She has been flirting with calamity and powerfully dominant, her triple ace finish against McHale giving cause to pause for a moment.

For yesterday's action, 22,000 tickets went on sale on Saturday at 3pm and were sold out in 27 minutes. Around 14,000 of those would have seen Serena drop her first service game in the opening set against Annika Beck, before picking it up and rifling though the match 6-3 6-0 in 51 minutes.

It was Williams 300th Grand Slam win and it moved her into second place on the all-time list, one above Chris Evert and with only Martina Navratilova’s record of 306 ahead of her.

To advance on that and towards another final, where she could potentially meet sister Venus, she needs to dust off two-time Grand Slam winner Svetlana Kuznetsova.

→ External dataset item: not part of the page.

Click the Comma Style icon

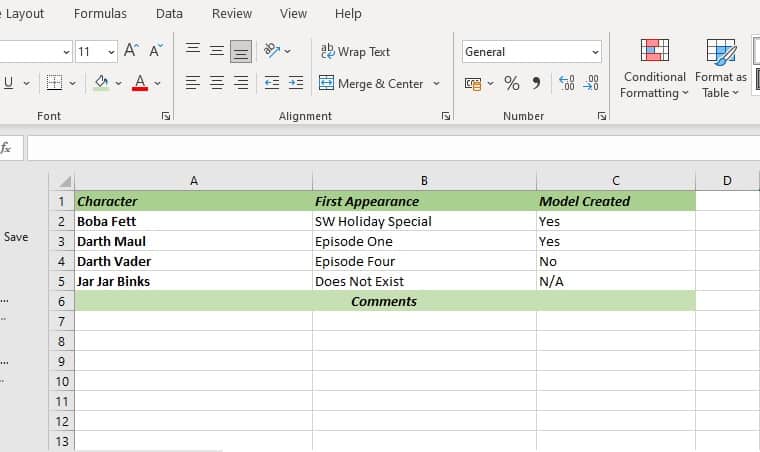(x=536, y=84)
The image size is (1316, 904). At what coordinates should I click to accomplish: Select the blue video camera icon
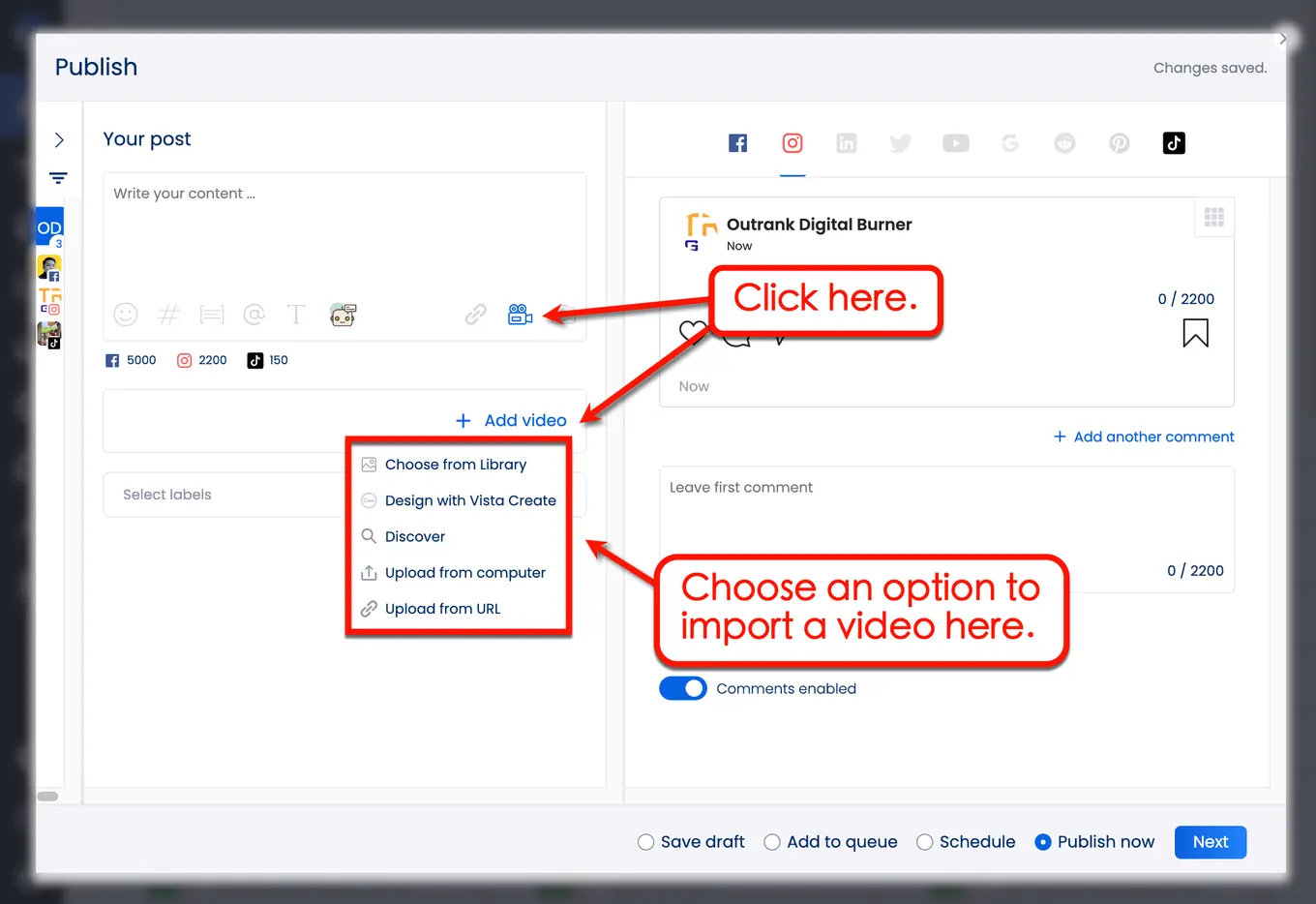pos(520,315)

The Russian, who sports an interesting collection of tattoos to which the All England Club strangely has no objection, fought from 2-5 down in the final set to defeat 18th seed, American Sloane Stephens 6-7, 6-2, 8-6 to reach the second week for the first time since 2008. Kuznetsova was hit with a code violation for coaching early in the final set which sent her into a bitter exchange with umpire Marjana Veljovic.

“I’m just doing my job,” said the umpire, to which Kuznetsova replied, “well, you’re not doing it very well. The Russian argued that her coach Hernan Gumy was giving encouragement and not coaching.

Williams knows what to expect. “Pain doesn’t kill me. I kill the pain,” reads a phrase inked into Kuznetsova’s right bicep.

"We leave it all out there on the court when we play each other," said Williams, who understands the pain of defeated Novak Djokovic more than most.

Like many people Williams felt that although the world number one was two sets down overnight, he could have come back and beaten Sam Querrey.

“Yeah. I thought Novak would come back. I was surprised he didn’t, actually. But, you know, it happens to all of us,” she said.

“Every time I step out on the court, if I don’t win, it’s major national news. But if I do win, it’s just like a small tag in the corner. It’s not a burden anymore. It is what it is.